> Text provided:
------------

In terms of model building, it helped that the genome of B. burgdorferi is only about one-third the size of many other common bacteria, such as Salmonella enterica and Escherichia coli, he adds. A metabolic map of the human genome, by comparison, takes in 13,543 enzymatic reactions.
A Way Forward
Using their subway map, the Tufts team succeeded in identifying two existing small-molecule inhibitors—an anticancer drug with significant side effects and an asthma medication no longer on the market—which selectively kills B. burgdorferi in culture. While the compounds are impractical to use clinically in treating Lyme disease, the essential processes used to identify them represent a way forward in the development of narrow-spectrum antimicrobials, says Gwynne.
Researchers started out with 77 pivotal metabolic pathways and then narrowed the list to the 28 specific to B. burgdorferi. The two small molecule drugs selected to be published in the paper was a “judgement call,” he says, since they were both relatively well characterized, soluble and stable, and could be purchased for a reasonable price. “We collected data from 16 small molecules and found 11 of them killed the bacteria... [and] the data all kind of looks the same.”
The decision now is how to make a rationale choice about which of the remaining candidates to investigate from the list of 28, says Gwynne. “If I had more hands, I’d take forward all of them.” Ultimately, only one or two will likely survive aggressive laboratory testing.

------------

> Provided data:
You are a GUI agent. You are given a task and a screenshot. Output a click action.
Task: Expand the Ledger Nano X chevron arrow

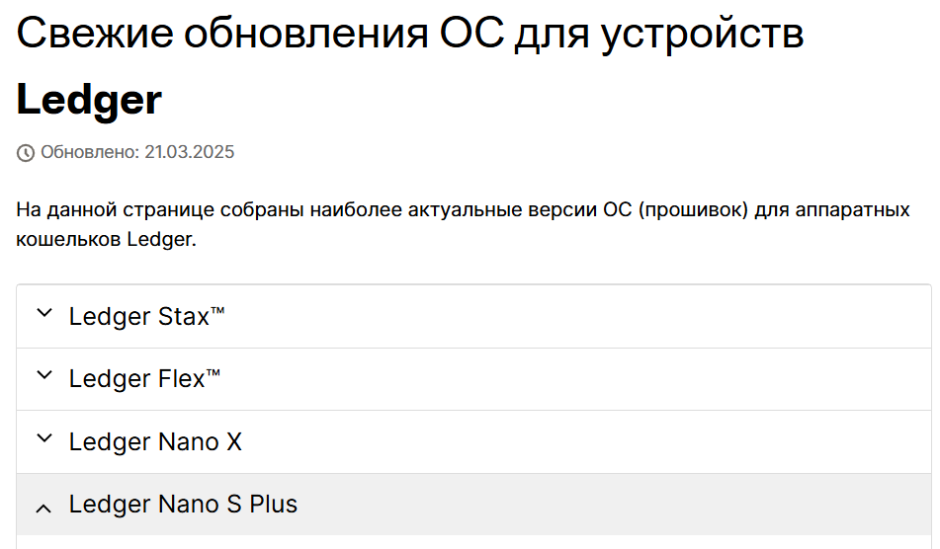point(43,439)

------------

> What this task involves:
Please answer these questions from the Lyme disease text:
1. How many enzymatic reactions does a metabolic map of the human genome take in?
2. How many metabolic pathways did the researchers start with, and to how many did they narrow the list?
3. Of the 16 small molecules the team collected data from, how many killed the bacteria?

> Result for this exercise:
1. 13,543
2. They started with 77 and narrowed the list to 28.
3. 11